Apart from the few studies that incorporate indirect costs, we consider that this review allows us to draw a series of conclusions to be taken into account in future studies addressing the aforementioned cost dimension:

There is no one-size-fits-all approach to indirect costs. The different studies analysed do not allow a direct comparison because although they all include lost labour productivity as the main cost associated with indirect costs, many of the studies include informal care, early retirement, loss of the job, loss of productivity from voluntary work and premature death. On the other hand, some studies only take into account work days lost due to hospital stays and do not include productivity loss due to outpatient care or treatment.

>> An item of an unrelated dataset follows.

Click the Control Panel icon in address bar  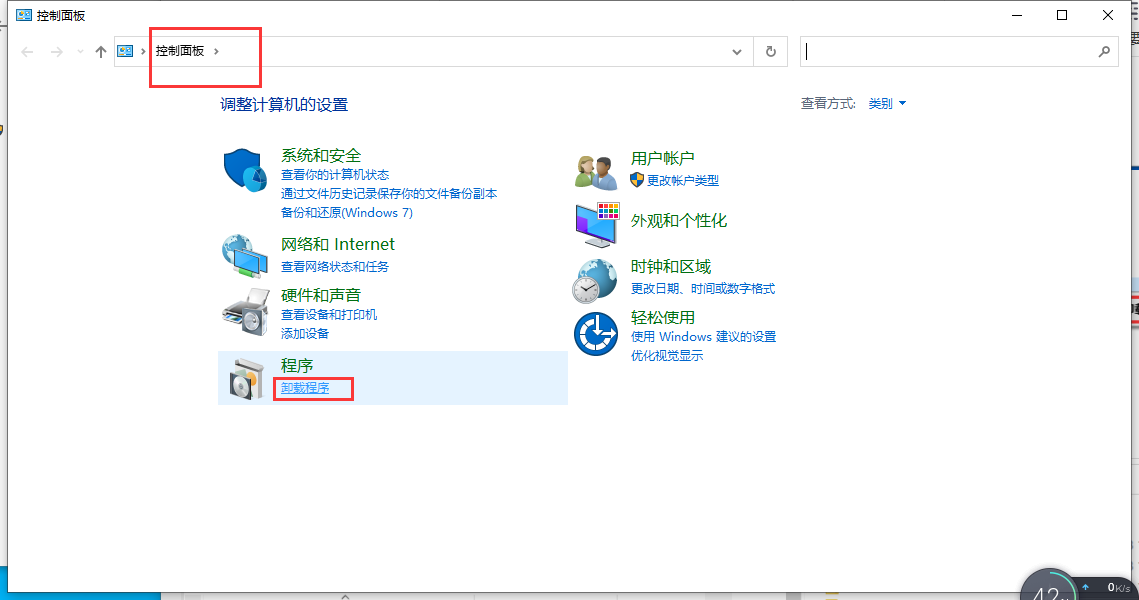125,50
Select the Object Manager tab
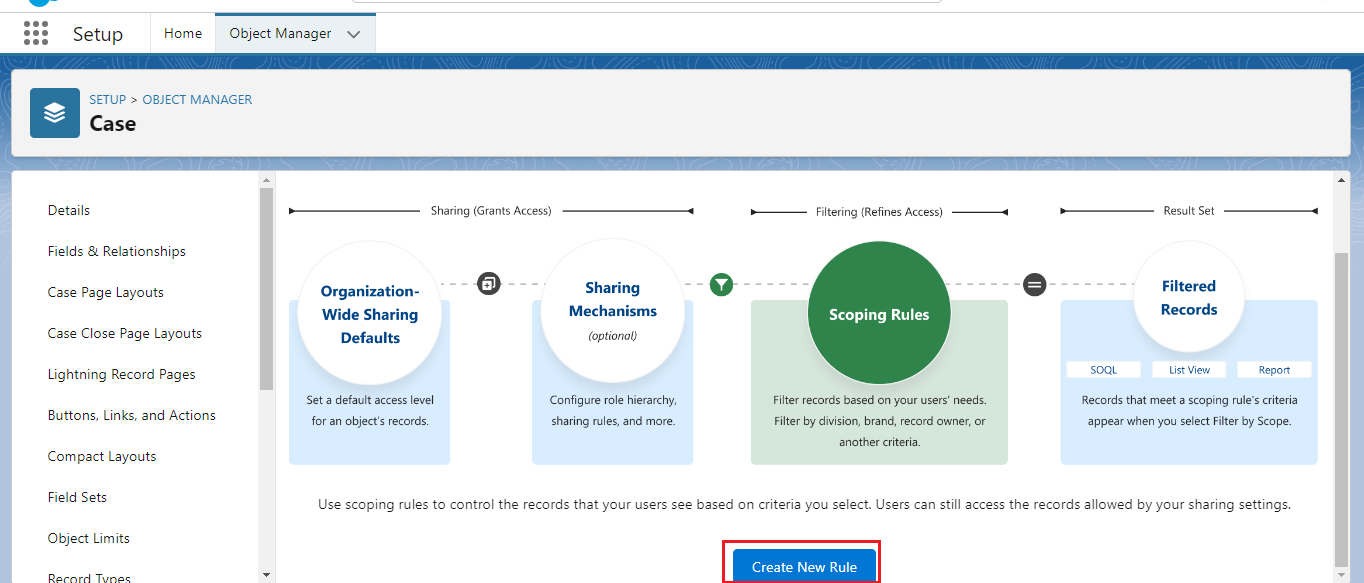 point(280,33)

Undoubtedly, the availability of data and the ease with which patients can be followed may be the reason behind why some studies cover more concepts than others.

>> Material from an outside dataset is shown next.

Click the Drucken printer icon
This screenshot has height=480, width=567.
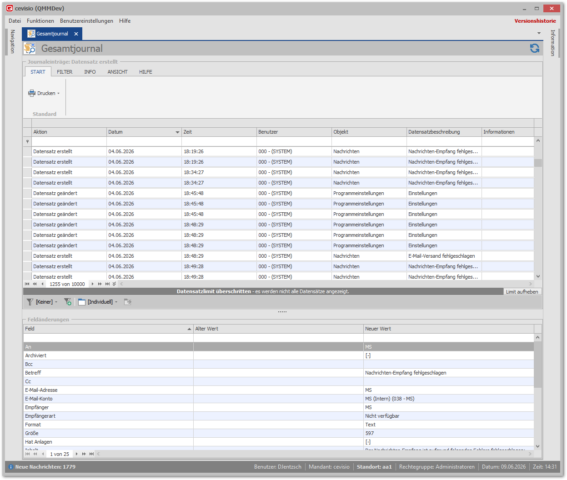tap(32, 93)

There is a predominance of focus on the human capital approach. The study of indirect costs can be carried out using different methodological approaches (human capital, opportunity costs, friction costs, replacement costs), although the predominant approach seems to be that of human capital, followed to a lesser extent by that of the friction cost. Following the review of the work, only one [40] included both approaches. Obviously, the friction cost analysis, which takes into account the employer’s perspective, will represent lower indirect costs. On the other hand, the difficulty of collecting information from employers discourages the use of such an approach, but perhaps in an environment of serious labour market imperfections and high unemployment, the friction cost approach could be considered an interesting alternative.

Generational change, gender perspective and retirement age need to be considered. Given that indirect costs are predominantly composed of labour productivity, the labour situation and the retirement age of the sick person greatly determine the amount to which they can rise. In this context, most of the work is carried out in developed countries, focusing on postmenopausal women over 50 (when osteoporosis is most prevalent), many of them housewives who have never entered the labour market or have only done so partially, meaning that the indirect costs estimated by these studies are often low. In the current context, with a clear increase in population and life expectancy, in a climate of generational change that brings with it a female population more participative in the labour market, and with a possible increase in retirement age, it is normal that if there is no correct prevention and treatment of osteoporosis, indirect costs will become very important in the very near future.

Studies in developing countries are lacking. In relation to generational change, gender perspective and retirement age, and taking into account the improvement in life expectancy in developing countries, it would be interesting to carry out more studies that address the indirect costs of osteoporosis in these countries, especially in those in which income distribution and labour market conditions are more similar to the developed world.

It is interesting to study the impact of indirect costs of second and successive fractures. One of the main challenges in osteoporosis is the prevention of a second fracture. With the exception of one of the studies, carried out in Japan [32], no study in which different treatments that would make it viable to analyse the possible indirect cost savings that could be made by avoiding second fragility fractures have been found. Taking this into account would make it possible to address this challenge with even more arguments. The timeline of the studies and the number of patients may be hindering this analysis, but we believe it is interesting to tackle it in order to evaluate the cost of the different treatments that can prevent these second episodes.

It would be necessary to consider the dependency costs. None of the studies reviewed include estimates of costs related to the system of dependency care that some states offer.

Studies on treatments and indirect costs are lacking. Finally, it should be pointed out that the scarcity of studies that have linked indirect or social costs with the effects of treatments and adherence to them is striking, more so when some studies [48, 50] emphasize the positive cost-effectiveness ratio of existing treatments.